Page →
________________________________________
# Oklahoma Joe Smoker



## bigwheel (Jul 3, 2009)

Had an old chum who used to have one which he hauled around to cookoffs on a special basket looking deal affixed to the bumper of his 5th Wheeler travel trailer. They will bust a gut trying to load and unload it. In fact think I'm still down in the back on that deal. Wouldn't recommend it real highly. Suffers from the same set of problemos as most other small storebought offsets such as no baffling twixt the firebox and cookchamber..just a big hole which tend to grill the meat sideways with the radiant heat..got to keep swapping the meat around to make it cook evenly blah blah blah. The man tole you the best pit to get which is a Weber Smokey Mountain. Now if it was me I would make Dad start out with an ECB (El Cheapo Brinkmann water smoker). Everybody should pay their dues by learning to cook on one of them thangs first. Commonly available at Wally World for under 50 bucks. If you really want to get fancy get the Gourmet model. Much easier to use. Use the money you save to buy meat and copious amounts of the devil's urine. A person can't make good bbq unless they are real drunk. 

bigwheel


----------



## Captain Morgan (Jul 3, 2009)

I'm on my way to making good barbecue!


----------



## Jack W. (Jul 3, 2009)

Sounds like you are looking at an OK Joe Longhorn.  Nice cooker.  If its in good shape $400 is a fair price.  It should have casters on the non firebox side.  They are heavy, but  built to last.  OK Joe is no longer in business.  They sold to Brinkmann.  Look for the new model at Hawgeyes and compare.  I believe that the Yoder company also makes a comparable product.
________________________________________
Information provided →
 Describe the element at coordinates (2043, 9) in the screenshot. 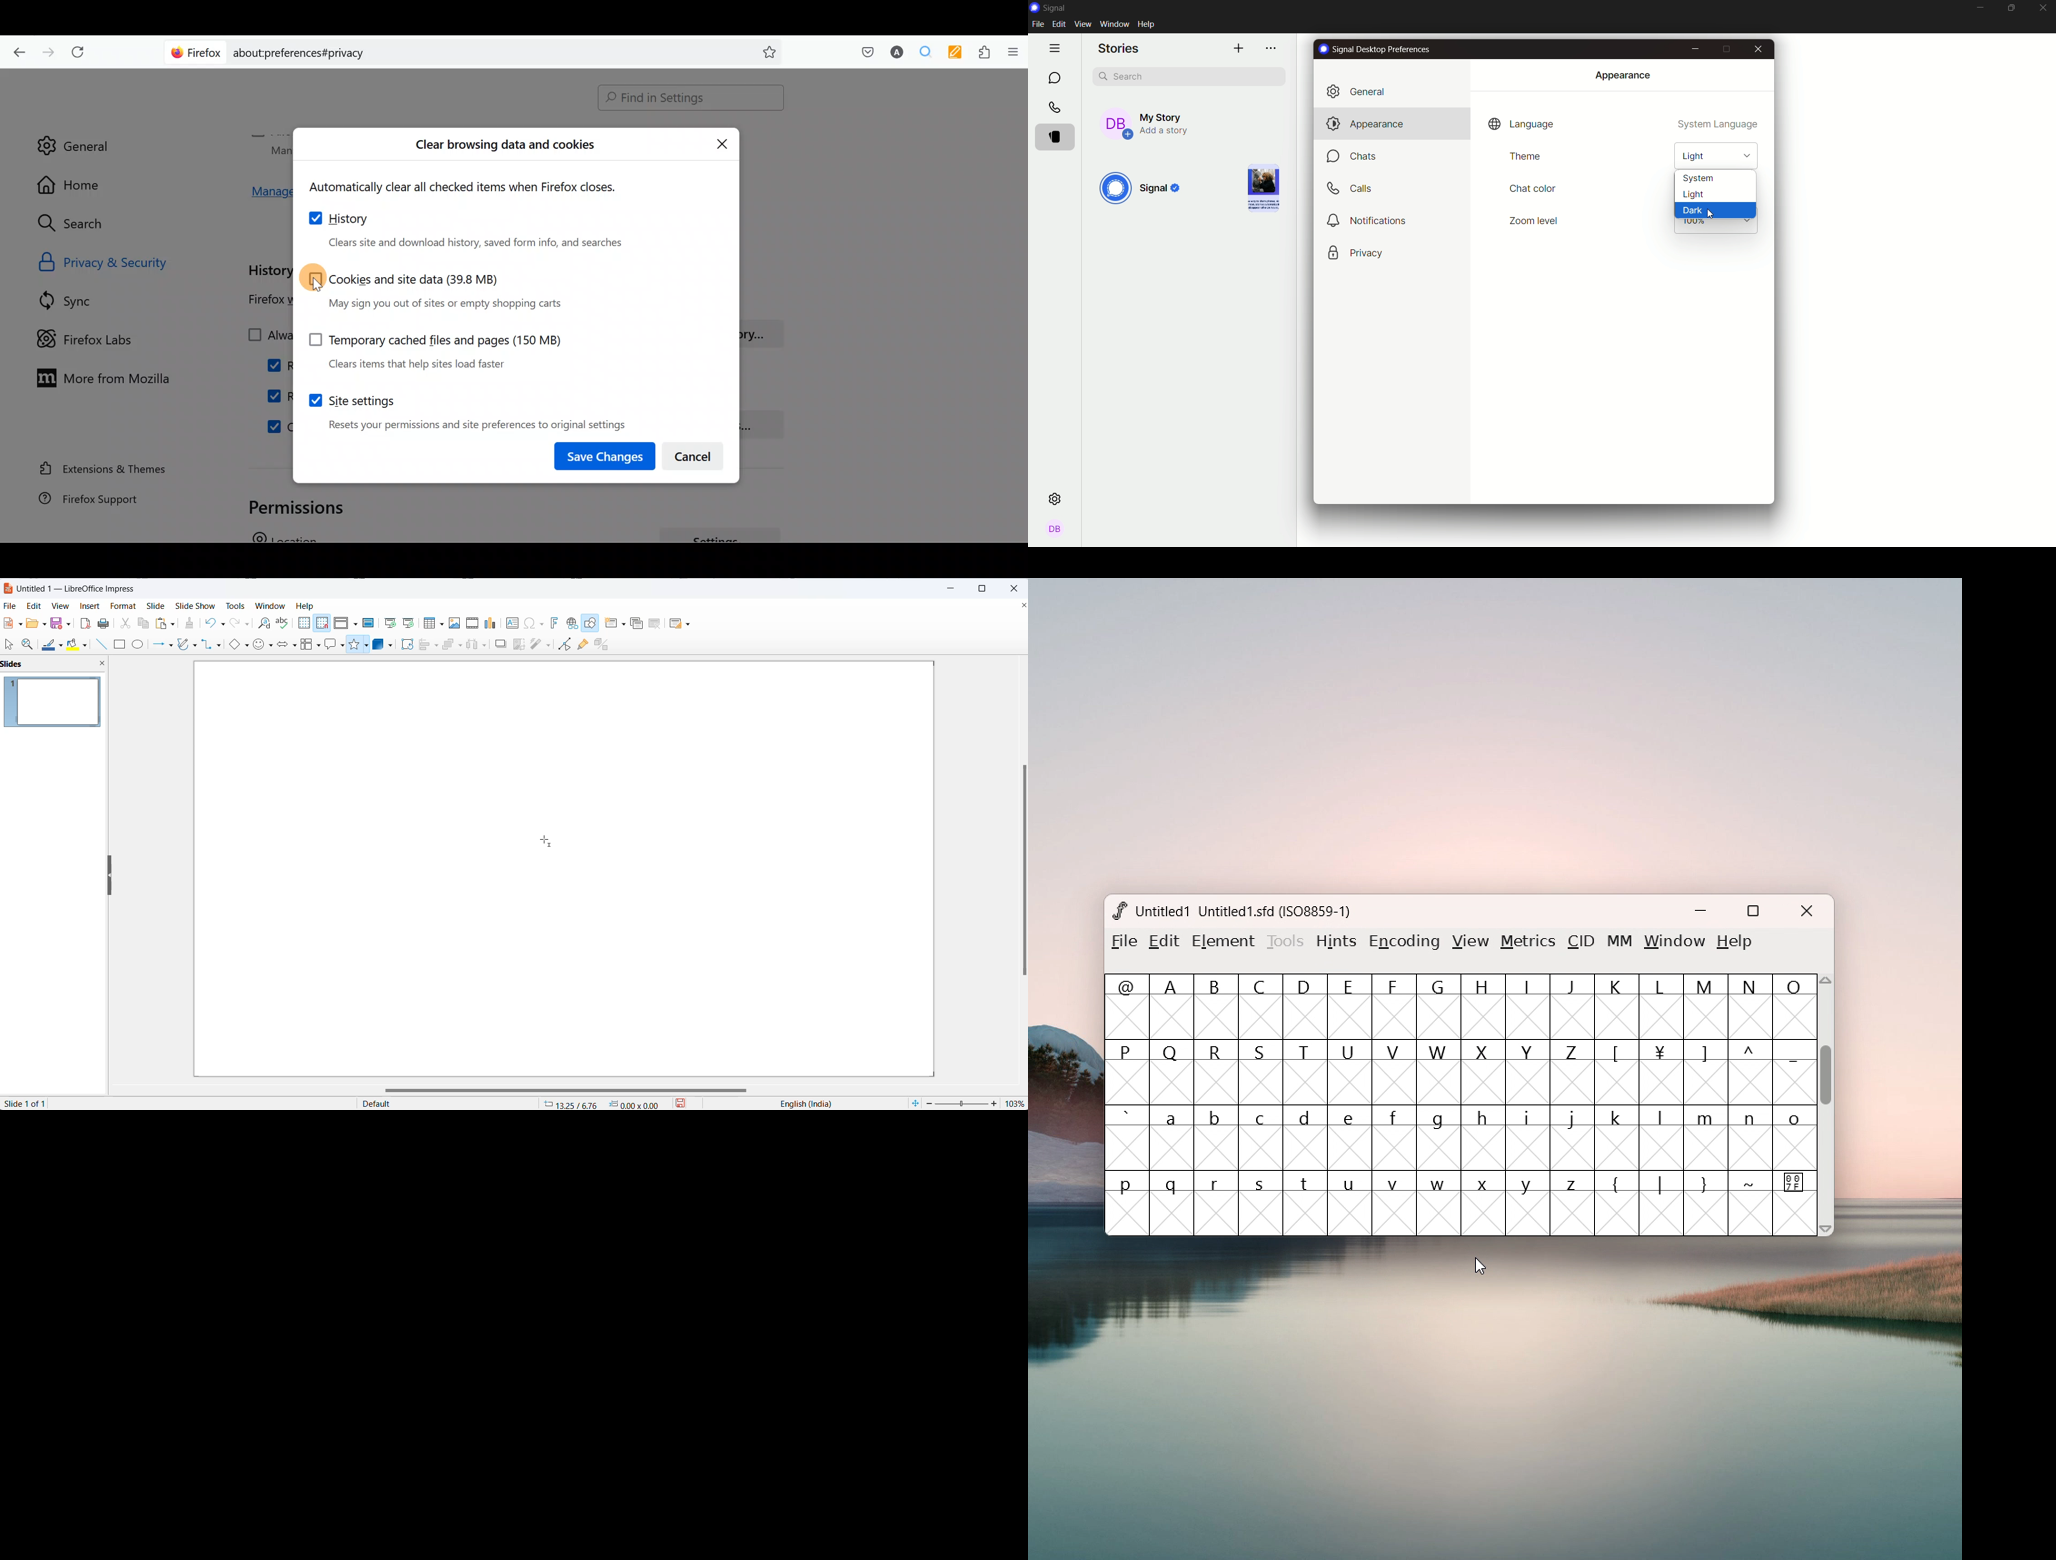

I see `close` at that location.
________________________________________
Your tasks →
A: Using the smoker thread, say whether each statement agrees with it, answering yes or no and quoting the words that decide it: (i) bigwheel says the El Cheapo Brinkmann can be bought at Wally World for less than 50 dollars; (ii) Jack W. says OK Joe sold to Weber; (iii) Jack W. says the casters belong on the firebox side.
B: Extend the Oklahoma Joe smoker thread past its last post.
The material has no role in this.

Task responses →
A:
(i) Yes: "Commonly available at Wally World for under 50 bucks."
(ii) No: "They sold to Brinkmann."
(iii) No: "It should have casters on the non firebox side."

B:
Good Q!

Jack


----------



## bigwheel (Jul 3, 2009)

Well as with most bbq type folks I have known you aint really looking for advice but rather confirmation of whut you have decided to do anyway. I made a big mistake early on in that is somebody want me to taste their stuff I would be brutaly honest and if it taste like *hit I would tell em about it. Learnt quick they was not looking for abjective opinyawns but rather a slap on the buttocks for how good they was at cooking their *hitty bbq. I had one fella named Doug Ritter who got down on his hands and knees and begged me to tell him the truth. He been cooking some mighty fine grub ever since. Why you want folks to lie to you? I don't understand that part. If my stuff aint good I want to know it. Why you insist on being contrary. Is it a prideful type deal? If so..Vesa mi coola. 

bigwheel


----------



## monty3777 (Jul 3, 2009)

Roger, at Horizon Smokers, was one of the fabricators at Oklahoma Joe's. Hawgeyes is where I bought my Horizon. 

Couldn't disagree with bigwheel more about starting with a piece of crap like a Brinkmann. Sure, if you are really strapped for cash a cheap smoker is better than nothing. However, the money you will waste making bad BBQ on a crappy pit would be better spent on saving for a nicer pit. Also, I can imagine the number of folks who have given up on traditional BBQ because the couldn't control the heat on one of those Brinkmann pieces of trash. If you want capacity buy one of the bigger WSMs. For $400 you can buy a WSM that will cook a whole load of meat!

O.K., back to my Jack and Coke!


----------



## DATsBBQ (Jul 4, 2009)

fuzzywombat0 said:
			
		

> Well, the problem is that *we need to be able to cook massive amounts of food from time to time.*  We have a basic idea on how to smoke (having done just about 10 briskets, and 15 rack of ribs)  I don't really mind moving the meat around.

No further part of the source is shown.